いろはにほへと
しかしそんなことには構わずに社長はどんどん続ける。
「先程も言ったように、このPVはかなりの話題を呼んでいます。そして、週刊誌の方も別の意味で賑わっている。しかしまだ、この二つの話題を呼んでいる女性が、誰なのかは結び付いていないんです。」
「…はぁ。」
だから、なんだというのだろう。
社長の意図が分からず、相変わらず抜けた相槌をする私。
「だから、正体をバラしてしまいましょう。」
そんな私を社長は満面の笑みで迎えた。
「ーえ?」
「実は君は期待の新人で、スカウトされ、変身を遂げた。

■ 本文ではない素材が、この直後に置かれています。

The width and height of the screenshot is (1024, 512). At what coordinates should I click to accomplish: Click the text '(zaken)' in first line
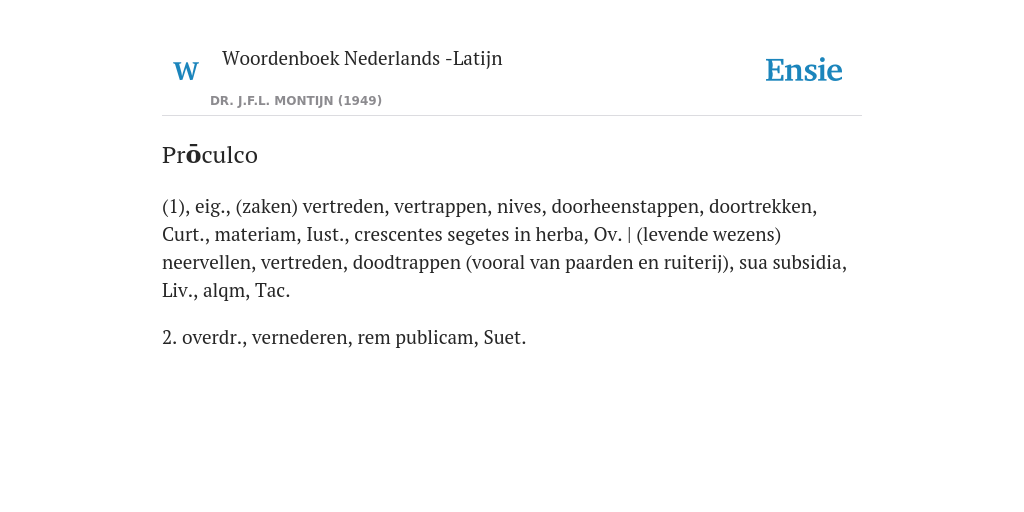[266, 206]
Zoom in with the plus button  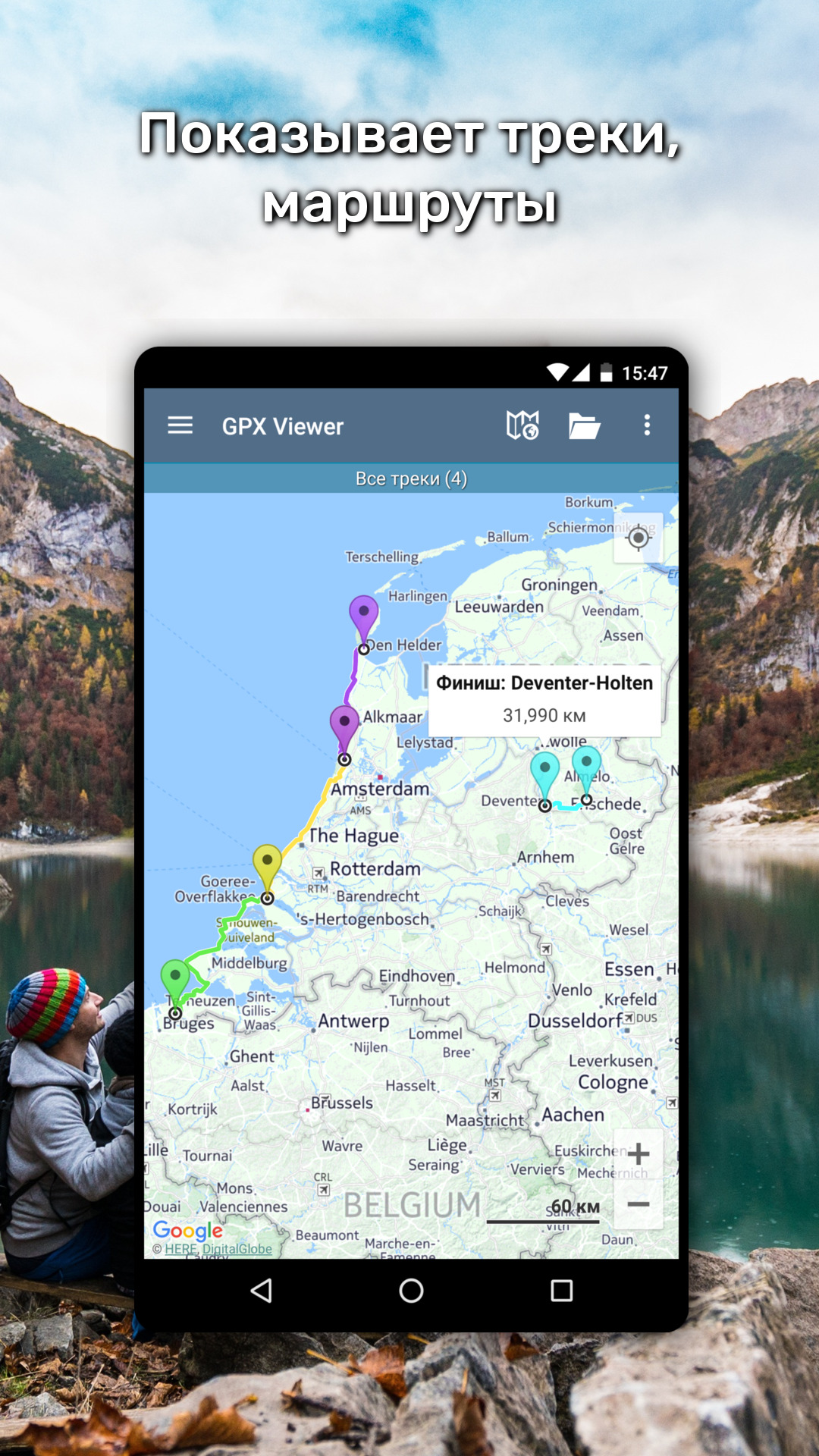[x=639, y=1153]
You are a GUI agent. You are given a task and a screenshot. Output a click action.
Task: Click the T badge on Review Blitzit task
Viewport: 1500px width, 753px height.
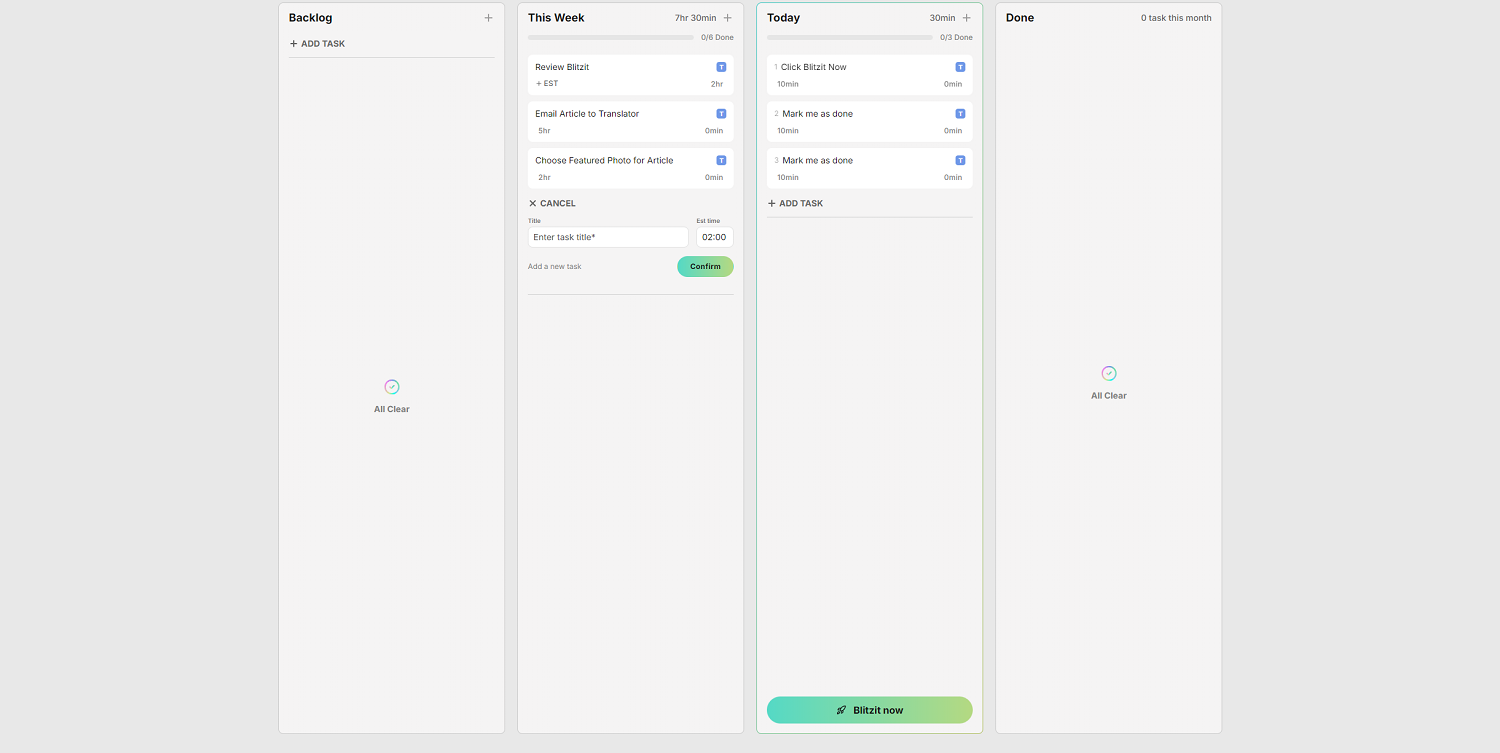[721, 66]
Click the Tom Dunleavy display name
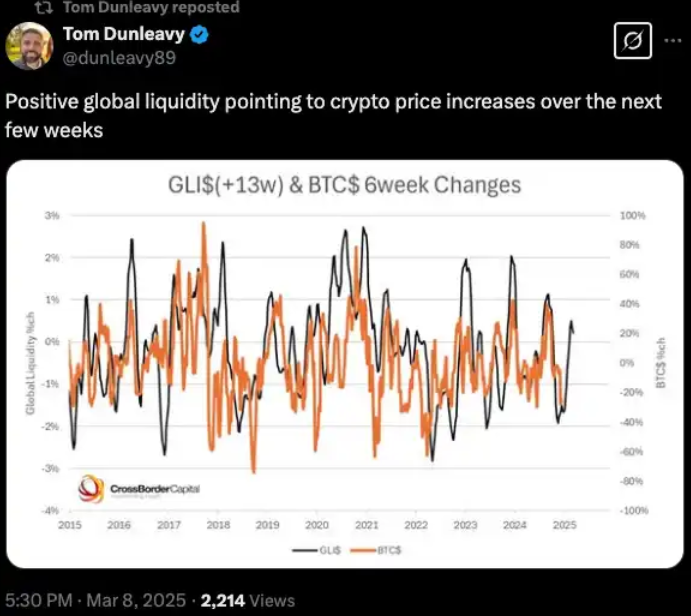 (x=124, y=34)
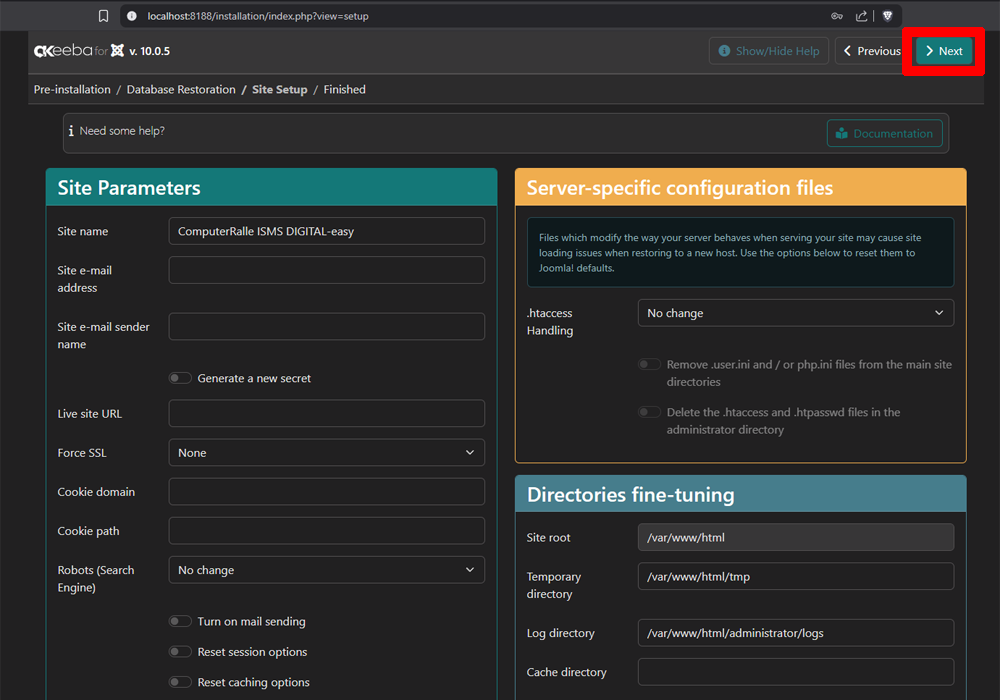Open the browser share icon
The width and height of the screenshot is (1000, 700).
862,16
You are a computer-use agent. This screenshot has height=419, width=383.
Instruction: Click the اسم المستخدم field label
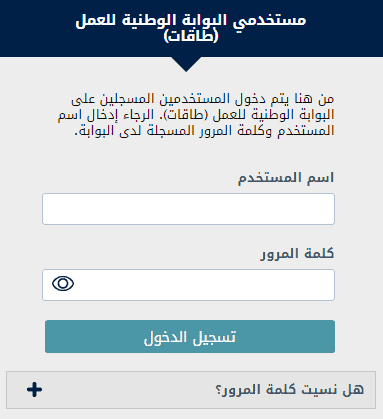[x=286, y=178]
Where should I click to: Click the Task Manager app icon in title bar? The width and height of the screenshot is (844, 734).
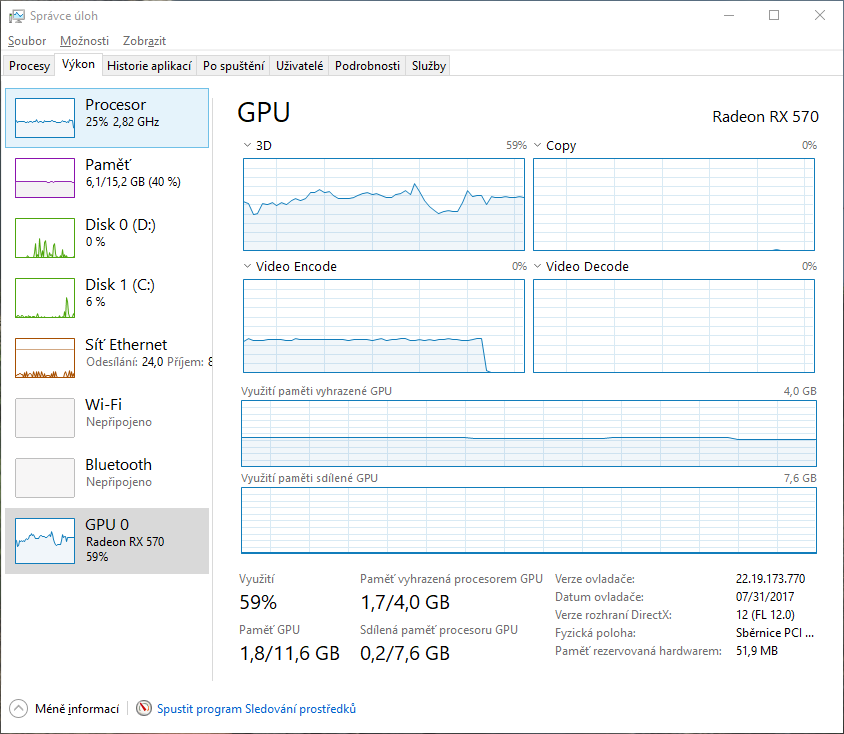tap(15, 16)
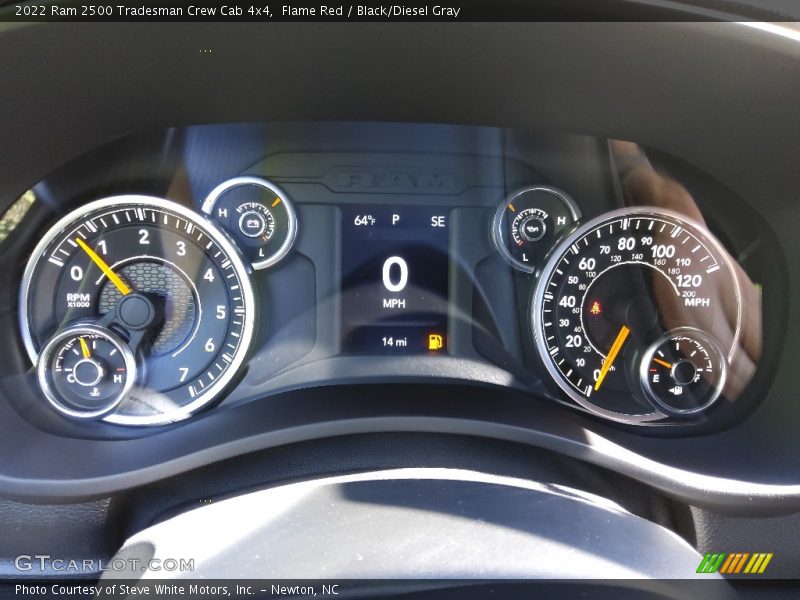The width and height of the screenshot is (800, 600).
Task: Click the 120 MPH mark on speedometer
Action: point(688,281)
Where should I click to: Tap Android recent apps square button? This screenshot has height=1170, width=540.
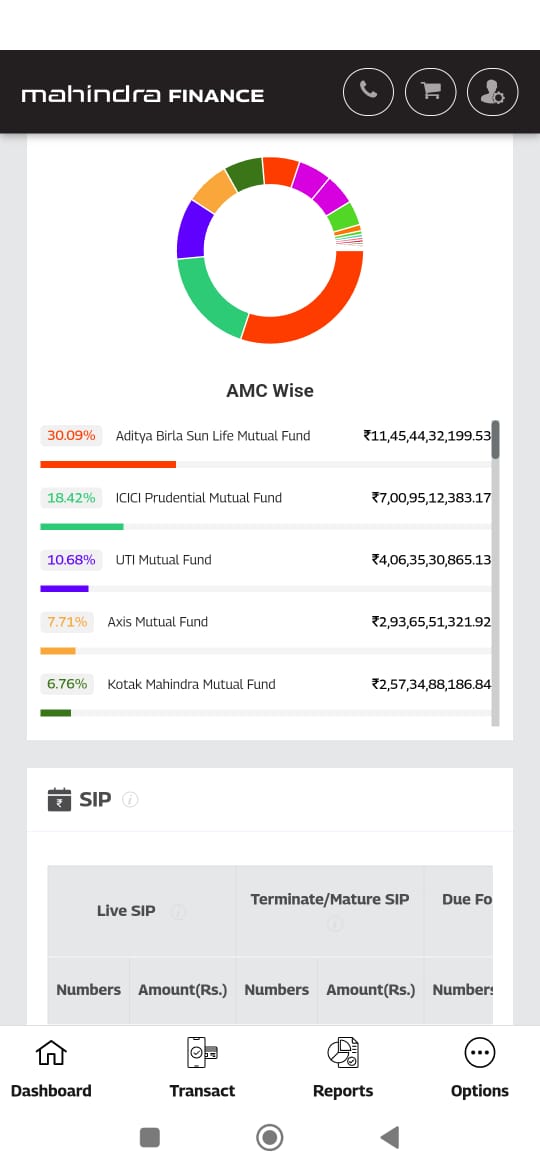150,1138
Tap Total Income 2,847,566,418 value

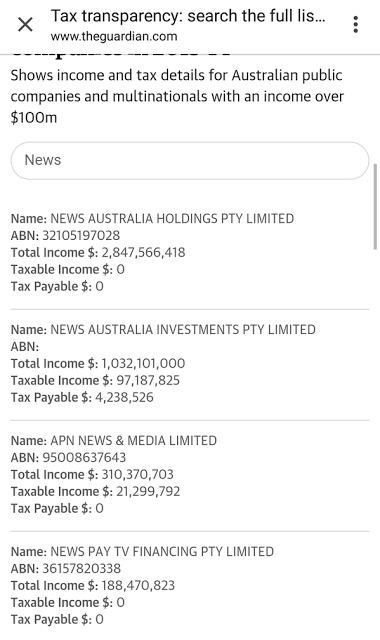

新曲が発売されるまでは、君の存在は隠しておく計画だった。慣れない現場で、ルーチェのメンバーも応援に駆け付けたりするなどして、支えた、と。そういう設定にすればこんなネタも消えて、むしろ新星と人気絶頂のルーチェが、良い意味で注目の的になります。ね、上手くいきそうでしょう!」
よく分からないが、この社長がこんなに言うのなら、それで上手くいくのかもしれない。
でも。
「わた、私は、この仕事、顔は出さないっていうことと、一度きりという約束で、お受けしたのですが…」
父との約束が、何よりも先にあった。